I’m targeting mid-end PCs and at the same time I want graphics to be as good as I can get (for a mid-end PC of course). My main issue are “3D” materials, in my case various brick tiles and pebbles (I have urban scene). Some of them look painfully flat without effects. Also the lightning is completely static and I’m planning on using decals My ideas are: use POM, use tessellation or use none of them and rely on normal maps
For POM, to me it seems like the best quality-performance solution, but I heard that this method isn’t good for objects that you can investigate closeup and on extreme angles. I’m also concerned about combining it with baked lightning and decals since it’s just a shader effect
For tessellation, I think it doesn’t have problems with baked lightning and decals and looks great. But I’m concerned about performance cost on mid-end PCs (my level has urban set and every house has some kind of 3D material like concrete panel). And also most of my meshes are flat and I’d need to intentionally make a flat surface as dense as detailed models, which seems like an overkill of me
For static meshes your ideal option is to just use more geometry in LOD0 to begin with instead of relying on shaders to add detail. This is practically always going to be the best possible option from a quality/cost perspective. But as this isn’t always convenient and so a more practical answer is to use every option you have, depending on what the task calls for.
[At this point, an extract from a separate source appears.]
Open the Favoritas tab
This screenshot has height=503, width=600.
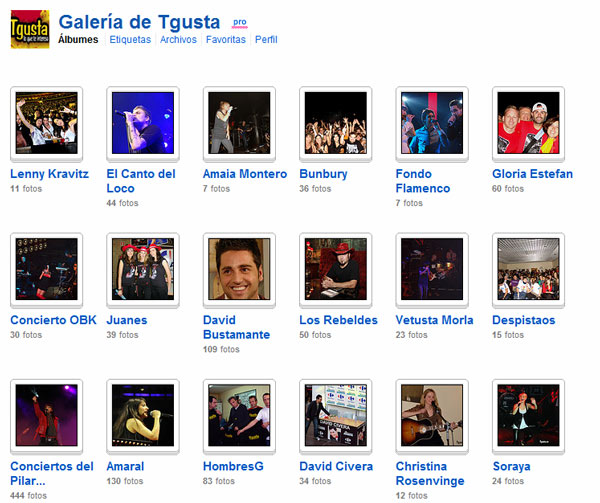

You’re going to encounter a lot of annoying issues using either option.
Tessellation is reliant on the underlying geometry so it is often useful to manually “pre-tessellate” areas that require more detail when modeling your mesh. Otherwise you can sometimes find yourself throwing a ton of geometry into places where it is doing virtually nothing. Because of the way it divides up the geometry, it also works better on natural surfaces like stonework, cliffs, rocks, etc. Surfaces where the crazy topology isn’t going to cause noticeable artifacts.
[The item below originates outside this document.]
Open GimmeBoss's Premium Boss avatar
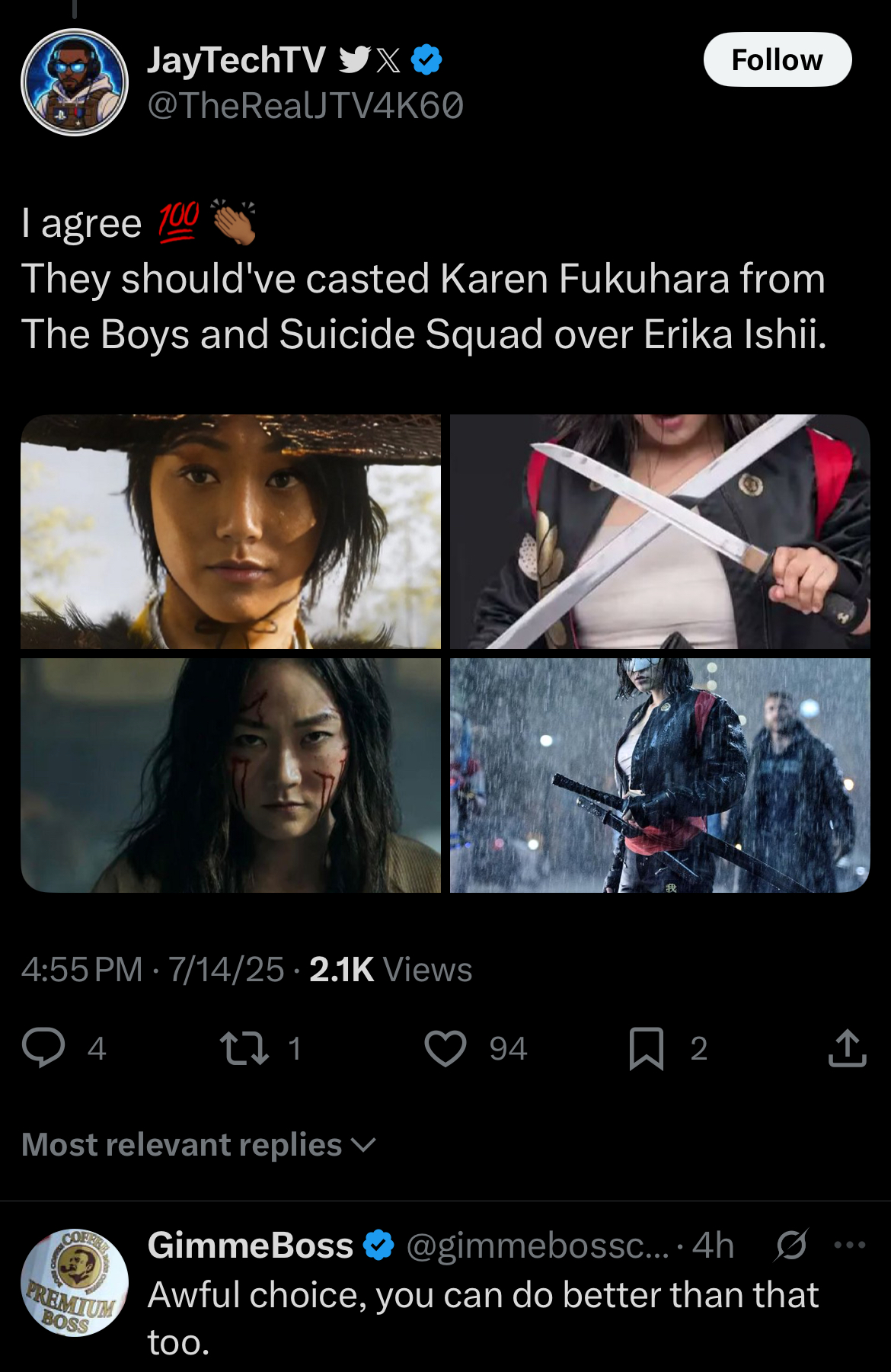 (x=75, y=1283)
POM on the other hand excels on surfaces with a lot of man-made detail (buttons, knobs, sockets, paneling/grating, etc.) because it is not limited by geometry. Unfortunately as you noted the effect is more expensive and and has artifacts at glancing angles. It is also a pixel shader so it gets cheaper the less pixels are on screen.
Both have problems with shadowing and neither can change the collision of the mesh so you’ll end up with objects/characters sinking into surfaces or floating in space that are basically unfixable. Both can run the gamut from cheap to obscenely expensive depending on what you are doing.